O tym, że bankowcy mogliby się inspirować programami typu ClubCard, mówiłem podczas seminarium Nowego mBanku z cyklu Bank Przyszłości: Nowe technologie dla klientów czy banków. Dyskusja na temat tego, co powinno znaleźć się w banku przyszłości, zaczyna się od 52. minuty:
Inny ciekawy przykład wykorzystania prywatnych informacji o kliencie to sektor ubezpieczeniowy. W zamian za to, że klient uruchomi sygnał GPS w swoim aucie i podzieli się informacjami o stylu jazdy oraz liczbie przejechanych kilometrów, dostanie zniżkę na ubezpieczenie. Szerzej o testach specjalnej aplikacji na smartfony udostępnionej przez Avivę pisał w serwisie Bankier.pl Michał Kisiel. „Aplikacja gromadzi dane dotyczące zachowania kierowcy, w tym przyspieszania, hamowania i pokonywania zakrętów. Po przejechanych 200 milach klient otrzymuje syntetyczną ocenę bezpieczeństwa jazdy podawaną w 10-stopniowej skali. Kierowcy, którzy jeżdżą najbezpieczniej, mogą liczyć nawet na 20-procentową obniżkę wysokości składki”.

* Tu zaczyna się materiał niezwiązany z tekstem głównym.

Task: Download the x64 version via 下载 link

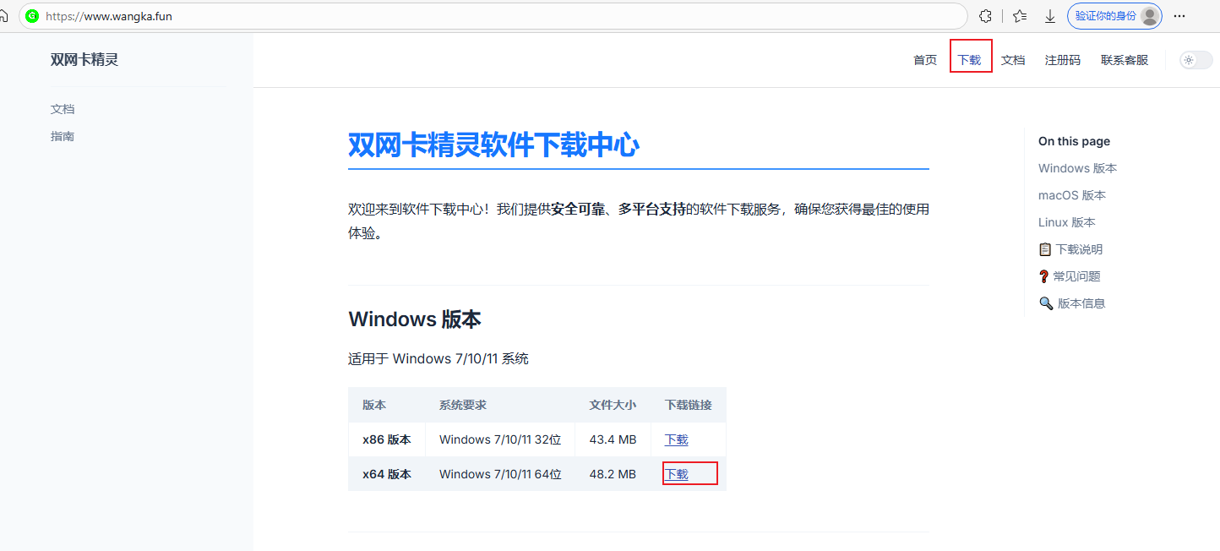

Źródło:http://www.aviva.co.uk
Negatywne konsekwencje wykorzystania Big Data można zamknąć w zasadzie jednym stwierdzeniem: permanentna inwigilacja. Warto jednak zastanowić się, na ile to już się odbywa i ile danych zostawiamy dobrowolnie. Warto też pomyśleć nad pozytywnym aspektem wykorzystania informacji do przygotowania spersonalizowanych ofert w bankowości. W jednym z banków, w którym mam kartę kredytową, im bardziej schodzę pod kreskę, tym częściej dostaję propozycję podwyższenia limitu do jakichś absurdalnych wartości. A ja widziałbym tu propozycję programu pozwalającego rozbić zadłużenie na raty, programu wspomagającego oszczędzanie itp. Zdaję sobie sprawę, dlaczego bank to robi, ale nie buduje to w mojej opinii – klienta tej instytucji – pozytywnego wrażenia. Mam odczucie, że to raczej brzytwa niż koło ratunkowe.

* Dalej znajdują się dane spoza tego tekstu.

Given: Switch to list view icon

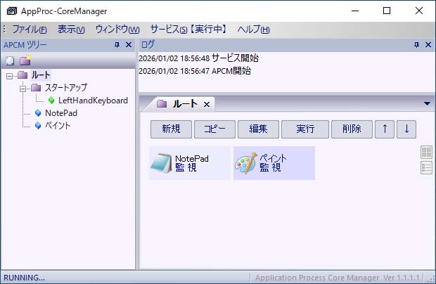Looking at the screenshot, I should pyautogui.click(x=426, y=167).
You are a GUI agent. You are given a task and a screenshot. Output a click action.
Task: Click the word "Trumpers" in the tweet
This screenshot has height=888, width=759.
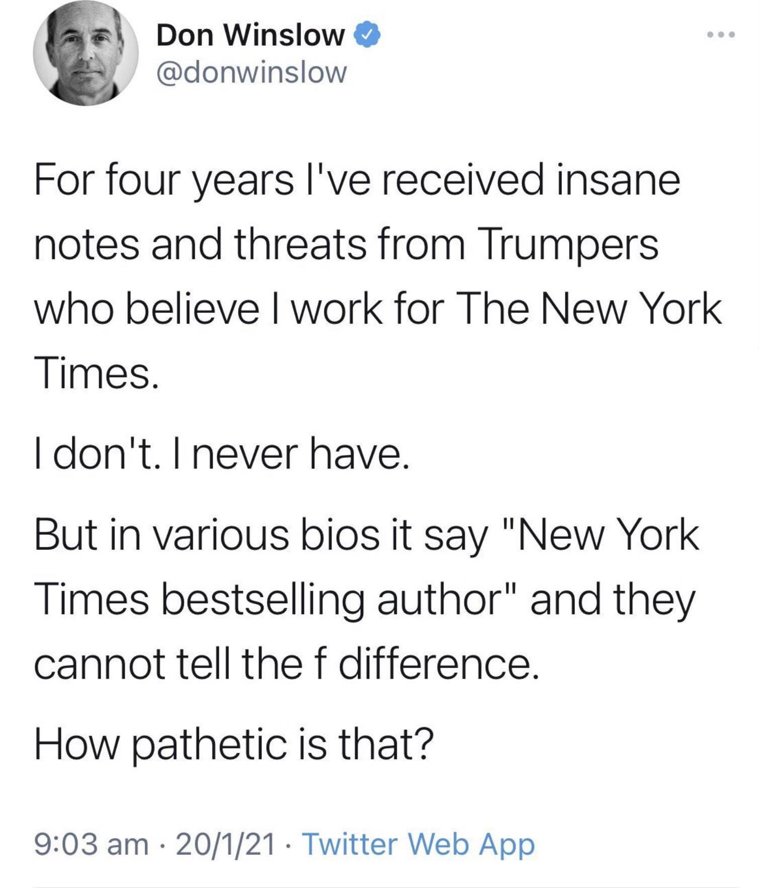coord(570,245)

Przykład Foursquare jest ciekawy, bo opiera się na zasadzie prostej umowy: za to, że powiesz mi, gdzie jesteś, dostaniesz konkretną zniżkę. Nietrudno się domyśleć, że dla wielu użytkowników Foursquare nie będzie to stanowiło żadnego problemu. Po ogłoszeniu informacji o współpracy na blogu firmy użytkownicy aplikacji prosili o wprowadzenie usługi w innych krajach. W tym miejscu ścierają się więc niejako dwa trendy. Z jednej strony obawiamy się tego, co bank znajdzie o nas w portalach społecznościowych, z drugiej zaś chcielibyśmy płacić taniej za określone usługi. Być może kiedyś banki pójdą więc drogą środka i zapytają wprost: obniżę ci o 50 proc. oprocentowanie rat kredytu hipotecznego przez tyle lat, przez ile będziemy mogli oglądać twoje wpisy na Facebooku. Zgodzisz się?